# RECORDED DATA
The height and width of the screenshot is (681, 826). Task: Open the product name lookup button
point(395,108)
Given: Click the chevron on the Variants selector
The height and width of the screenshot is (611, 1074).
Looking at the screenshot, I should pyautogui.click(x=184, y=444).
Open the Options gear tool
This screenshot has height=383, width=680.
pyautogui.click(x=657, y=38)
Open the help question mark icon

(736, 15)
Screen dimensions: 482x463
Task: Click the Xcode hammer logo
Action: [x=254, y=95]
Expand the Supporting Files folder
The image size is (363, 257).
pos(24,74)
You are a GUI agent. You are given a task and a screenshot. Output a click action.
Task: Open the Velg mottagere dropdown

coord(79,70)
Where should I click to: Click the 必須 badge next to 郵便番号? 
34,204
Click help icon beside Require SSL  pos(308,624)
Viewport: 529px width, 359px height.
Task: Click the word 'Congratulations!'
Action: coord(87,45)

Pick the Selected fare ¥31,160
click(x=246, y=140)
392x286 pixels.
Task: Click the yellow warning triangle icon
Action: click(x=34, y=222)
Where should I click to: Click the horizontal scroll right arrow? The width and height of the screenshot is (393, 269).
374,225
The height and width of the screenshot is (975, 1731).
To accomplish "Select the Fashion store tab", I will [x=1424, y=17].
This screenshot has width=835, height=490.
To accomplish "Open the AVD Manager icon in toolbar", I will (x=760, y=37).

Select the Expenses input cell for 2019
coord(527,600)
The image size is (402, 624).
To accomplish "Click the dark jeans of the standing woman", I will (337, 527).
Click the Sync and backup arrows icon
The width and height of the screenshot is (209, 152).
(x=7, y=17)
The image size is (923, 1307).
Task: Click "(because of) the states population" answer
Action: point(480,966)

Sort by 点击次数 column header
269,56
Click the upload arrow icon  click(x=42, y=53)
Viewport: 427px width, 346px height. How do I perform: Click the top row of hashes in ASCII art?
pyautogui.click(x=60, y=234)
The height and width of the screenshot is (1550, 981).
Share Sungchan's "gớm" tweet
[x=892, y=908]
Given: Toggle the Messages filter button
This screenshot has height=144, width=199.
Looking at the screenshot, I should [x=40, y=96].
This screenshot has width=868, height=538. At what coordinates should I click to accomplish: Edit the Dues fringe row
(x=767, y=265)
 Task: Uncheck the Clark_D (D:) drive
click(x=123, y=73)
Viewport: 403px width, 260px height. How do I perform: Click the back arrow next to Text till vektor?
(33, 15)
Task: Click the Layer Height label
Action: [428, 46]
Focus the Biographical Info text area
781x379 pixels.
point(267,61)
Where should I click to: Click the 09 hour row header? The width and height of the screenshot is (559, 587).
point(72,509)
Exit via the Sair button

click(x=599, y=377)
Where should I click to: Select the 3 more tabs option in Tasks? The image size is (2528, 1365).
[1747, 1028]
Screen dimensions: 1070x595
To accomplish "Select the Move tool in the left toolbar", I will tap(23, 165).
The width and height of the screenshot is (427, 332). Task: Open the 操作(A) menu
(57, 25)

# WHAT TO WORK ON
Tally the lines in the listing that hold the string "will"; your reply is that total alone.

# OUTPUT
4